• _Aim of the exercise_
Write the records out once more, exactly as they appear below.

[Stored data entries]
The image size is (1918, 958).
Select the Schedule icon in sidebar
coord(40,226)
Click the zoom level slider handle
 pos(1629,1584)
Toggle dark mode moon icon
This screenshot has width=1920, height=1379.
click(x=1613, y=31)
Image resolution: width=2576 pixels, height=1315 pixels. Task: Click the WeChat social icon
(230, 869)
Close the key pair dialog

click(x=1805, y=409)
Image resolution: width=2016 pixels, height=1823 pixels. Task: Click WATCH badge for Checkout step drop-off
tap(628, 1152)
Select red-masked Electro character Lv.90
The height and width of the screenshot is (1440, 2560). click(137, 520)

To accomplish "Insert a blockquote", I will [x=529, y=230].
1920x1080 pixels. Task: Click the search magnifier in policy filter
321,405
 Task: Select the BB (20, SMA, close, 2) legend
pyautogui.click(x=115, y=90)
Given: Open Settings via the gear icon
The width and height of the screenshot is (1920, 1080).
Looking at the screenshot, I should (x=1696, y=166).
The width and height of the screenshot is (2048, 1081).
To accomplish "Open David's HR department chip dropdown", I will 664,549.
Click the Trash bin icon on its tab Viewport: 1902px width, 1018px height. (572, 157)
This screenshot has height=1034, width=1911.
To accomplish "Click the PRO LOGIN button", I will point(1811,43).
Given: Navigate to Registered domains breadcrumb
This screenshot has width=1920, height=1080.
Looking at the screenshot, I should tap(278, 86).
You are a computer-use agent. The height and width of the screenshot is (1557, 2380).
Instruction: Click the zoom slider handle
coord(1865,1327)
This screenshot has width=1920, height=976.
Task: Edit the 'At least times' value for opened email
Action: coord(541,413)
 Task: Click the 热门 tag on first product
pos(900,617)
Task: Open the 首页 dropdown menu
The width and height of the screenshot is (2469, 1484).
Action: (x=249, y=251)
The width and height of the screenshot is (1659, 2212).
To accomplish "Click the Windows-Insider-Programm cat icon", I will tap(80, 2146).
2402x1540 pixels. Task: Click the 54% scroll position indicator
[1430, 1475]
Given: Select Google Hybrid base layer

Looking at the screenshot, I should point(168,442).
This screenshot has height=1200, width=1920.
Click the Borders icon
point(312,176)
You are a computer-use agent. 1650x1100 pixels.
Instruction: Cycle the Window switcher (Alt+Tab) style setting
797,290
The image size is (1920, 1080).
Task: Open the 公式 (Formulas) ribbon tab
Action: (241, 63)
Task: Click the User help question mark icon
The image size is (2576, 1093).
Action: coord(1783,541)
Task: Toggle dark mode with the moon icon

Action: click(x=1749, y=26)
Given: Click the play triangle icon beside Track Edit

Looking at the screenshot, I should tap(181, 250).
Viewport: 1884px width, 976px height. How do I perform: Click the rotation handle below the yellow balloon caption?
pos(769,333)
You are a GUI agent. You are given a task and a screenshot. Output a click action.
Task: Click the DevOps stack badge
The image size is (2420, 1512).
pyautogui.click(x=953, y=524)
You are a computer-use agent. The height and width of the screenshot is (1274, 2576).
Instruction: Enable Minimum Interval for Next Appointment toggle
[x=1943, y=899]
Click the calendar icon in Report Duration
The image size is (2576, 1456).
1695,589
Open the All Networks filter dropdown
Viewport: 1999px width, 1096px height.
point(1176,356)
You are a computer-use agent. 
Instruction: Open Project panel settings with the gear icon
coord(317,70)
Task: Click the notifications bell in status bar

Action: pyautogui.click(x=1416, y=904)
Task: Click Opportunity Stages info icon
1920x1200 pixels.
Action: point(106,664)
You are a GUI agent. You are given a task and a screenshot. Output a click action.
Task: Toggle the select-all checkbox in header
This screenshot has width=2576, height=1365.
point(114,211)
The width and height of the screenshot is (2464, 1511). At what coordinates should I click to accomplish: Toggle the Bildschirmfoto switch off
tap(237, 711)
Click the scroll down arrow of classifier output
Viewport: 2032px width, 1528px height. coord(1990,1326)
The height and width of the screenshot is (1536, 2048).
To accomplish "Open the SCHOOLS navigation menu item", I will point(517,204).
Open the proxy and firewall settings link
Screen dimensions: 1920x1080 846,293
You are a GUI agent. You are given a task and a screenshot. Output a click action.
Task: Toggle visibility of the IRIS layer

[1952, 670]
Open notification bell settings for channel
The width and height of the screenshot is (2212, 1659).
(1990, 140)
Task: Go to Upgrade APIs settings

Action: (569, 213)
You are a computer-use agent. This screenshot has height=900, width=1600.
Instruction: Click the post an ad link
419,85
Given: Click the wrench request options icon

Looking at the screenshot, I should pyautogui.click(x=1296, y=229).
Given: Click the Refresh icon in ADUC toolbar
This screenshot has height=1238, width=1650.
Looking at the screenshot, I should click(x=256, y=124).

• _Written solution_
The image size is (1918, 958).
Select the Schedule icon in sidebar
coord(40,226)
Click the zoom level slider handle
 pos(1629,1584)
Toggle dark mode moon icon
This screenshot has width=1920, height=1379.
click(x=1613, y=31)
Image resolution: width=2576 pixels, height=1315 pixels. Task: Click the WeChat social icon
(230, 869)
Close the key pair dialog

click(x=1805, y=409)
Image resolution: width=2016 pixels, height=1823 pixels. Task: Click WATCH badge for Checkout step drop-off
tap(628, 1152)
Select red-masked Electro character Lv.90
The height and width of the screenshot is (1440, 2560). click(137, 520)

To accomplish "Insert a blockquote", I will [x=529, y=230].
1920x1080 pixels. Task: Click the search magnifier in policy filter
321,405
 Task: Select the BB (20, SMA, close, 2) legend
pyautogui.click(x=115, y=90)
Given: Open Settings via the gear icon
The width and height of the screenshot is (1920, 1080).
Looking at the screenshot, I should (x=1696, y=166).
The width and height of the screenshot is (2048, 1081).
To accomplish "Open David's HR department chip dropdown", I will 664,549.
Click the Trash bin icon on its tab Viewport: 1902px width, 1018px height. (572, 157)
This screenshot has height=1034, width=1911.
To accomplish "Click the PRO LOGIN button", I will point(1811,43).
Given: Navigate to Registered domains breadcrumb
This screenshot has width=1920, height=1080.
Looking at the screenshot, I should tap(278, 86).
You are a computer-use agent. The height and width of the screenshot is (1557, 2380).
Instruction: Click the zoom slider handle
coord(1865,1327)
This screenshot has width=1920, height=976.
Task: Edit the 'At least times' value for opened email
Action: coord(541,413)
 Task: Click the 热门 tag on first product
pos(900,617)
Task: Open the 首页 dropdown menu
The width and height of the screenshot is (2469, 1484).
Action: (x=249, y=251)
The width and height of the screenshot is (1659, 2212).
To accomplish "Click the Windows-Insider-Programm cat icon", I will tap(80, 2146).
2402x1540 pixels. Task: Click the 54% scroll position indicator
[1430, 1475]
Given: Select Google Hybrid base layer

Looking at the screenshot, I should point(168,442).
This screenshot has height=1200, width=1920.
Click the Borders icon
point(312,176)
You are a computer-use agent. 1650x1100 pixels.
Instruction: Cycle the Window switcher (Alt+Tab) style setting
797,290
The image size is (1920, 1080).
Task: Open the 公式 (Formulas) ribbon tab
Action: (241, 63)
Task: Click the User help question mark icon
The image size is (2576, 1093).
Action: coord(1783,541)
Task: Toggle dark mode with the moon icon

Action: click(x=1749, y=26)
Given: Click the play triangle icon beside Track Edit

Looking at the screenshot, I should tap(181, 250).
Viewport: 1884px width, 976px height. How do I perform: Click the rotation handle below the yellow balloon caption?
pos(769,333)
You are a GUI agent. You are given a task and a screenshot. Output a click action.
Task: Click the DevOps stack badge
The image size is (2420, 1512).
pyautogui.click(x=953, y=524)
You are a computer-use agent. The height and width of the screenshot is (1274, 2576).
Instruction: Enable Minimum Interval for Next Appointment toggle
[x=1943, y=899]
Click the calendar icon in Report Duration
The image size is (2576, 1456).
1695,589
Open the All Networks filter dropdown
Viewport: 1999px width, 1096px height.
point(1176,356)
You are a computer-use agent. 
Instruction: Open Project panel settings with the gear icon
coord(317,70)
Task: Click the notifications bell in status bar

Action: pyautogui.click(x=1416, y=904)
Task: Click Opportunity Stages info icon
1920x1200 pixels.
Action: point(106,664)
You are a GUI agent. You are given a task and a screenshot. Output a click action.
Task: Toggle the select-all checkbox in header
This screenshot has width=2576, height=1365.
point(114,211)
The width and height of the screenshot is (2464, 1511). At what coordinates should I click to accomplish: Toggle the Bildschirmfoto switch off
tap(237, 711)
Click the scroll down arrow of classifier output
Viewport: 2032px width, 1528px height. coord(1990,1326)
The height and width of the screenshot is (1536, 2048).
To accomplish "Open the SCHOOLS navigation menu item", I will point(517,204).
Open the proxy and firewall settings link
Screen dimensions: 1920x1080 846,293
You are a GUI agent. You are given a task and a screenshot. Output a click action.
Task: Toggle visibility of the IRIS layer

[1952, 670]
Open notification bell settings for channel
The width and height of the screenshot is (2212, 1659).
(1990, 140)
Task: Go to Upgrade APIs settings

Action: (569, 213)
You are a computer-use agent. This screenshot has height=900, width=1600.
Instruction: Click the post an ad link
419,85
Given: Click the wrench request options icon

Looking at the screenshot, I should pyautogui.click(x=1296, y=229).
Given: Click the Refresh icon in ADUC toolbar
This screenshot has height=1238, width=1650.
Looking at the screenshot, I should click(x=256, y=124).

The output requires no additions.